== Records to use ==

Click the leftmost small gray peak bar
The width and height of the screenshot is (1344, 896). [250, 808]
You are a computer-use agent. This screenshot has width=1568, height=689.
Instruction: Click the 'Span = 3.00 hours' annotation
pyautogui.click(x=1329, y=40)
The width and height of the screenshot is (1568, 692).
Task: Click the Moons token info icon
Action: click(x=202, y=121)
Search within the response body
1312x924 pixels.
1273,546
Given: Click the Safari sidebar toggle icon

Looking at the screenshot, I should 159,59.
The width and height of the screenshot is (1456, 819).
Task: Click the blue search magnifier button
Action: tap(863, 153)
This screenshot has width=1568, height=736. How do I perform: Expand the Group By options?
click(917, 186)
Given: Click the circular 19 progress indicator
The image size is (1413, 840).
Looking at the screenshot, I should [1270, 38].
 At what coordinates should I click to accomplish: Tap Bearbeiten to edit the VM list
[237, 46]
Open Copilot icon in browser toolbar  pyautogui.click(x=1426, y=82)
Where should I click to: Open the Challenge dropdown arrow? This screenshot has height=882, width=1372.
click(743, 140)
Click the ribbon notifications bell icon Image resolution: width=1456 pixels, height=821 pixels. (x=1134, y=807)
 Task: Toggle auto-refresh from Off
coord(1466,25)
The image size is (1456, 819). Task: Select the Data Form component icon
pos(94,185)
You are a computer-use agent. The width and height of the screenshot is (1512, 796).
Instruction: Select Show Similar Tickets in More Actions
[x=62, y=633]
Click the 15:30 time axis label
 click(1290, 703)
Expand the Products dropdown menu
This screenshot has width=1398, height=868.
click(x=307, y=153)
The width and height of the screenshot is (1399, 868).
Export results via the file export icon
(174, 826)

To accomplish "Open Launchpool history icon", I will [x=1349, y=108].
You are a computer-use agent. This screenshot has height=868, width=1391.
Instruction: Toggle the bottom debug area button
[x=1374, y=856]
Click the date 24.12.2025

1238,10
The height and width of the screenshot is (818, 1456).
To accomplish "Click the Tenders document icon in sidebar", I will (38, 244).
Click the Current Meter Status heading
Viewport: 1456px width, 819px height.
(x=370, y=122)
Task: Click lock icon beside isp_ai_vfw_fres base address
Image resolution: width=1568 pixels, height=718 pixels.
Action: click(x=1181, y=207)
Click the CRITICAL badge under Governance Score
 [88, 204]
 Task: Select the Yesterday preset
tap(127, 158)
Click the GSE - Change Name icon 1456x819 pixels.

===

Copy each line above that contains the string "computer".

* Exercise solution
You are a computer-use agent. This screenshot has width=1568, height=689.
You are a computer-use agent. The width and height of the screenshot is (1512, 796).
You are a computer-use agent. This screenshot has height=868, width=1391.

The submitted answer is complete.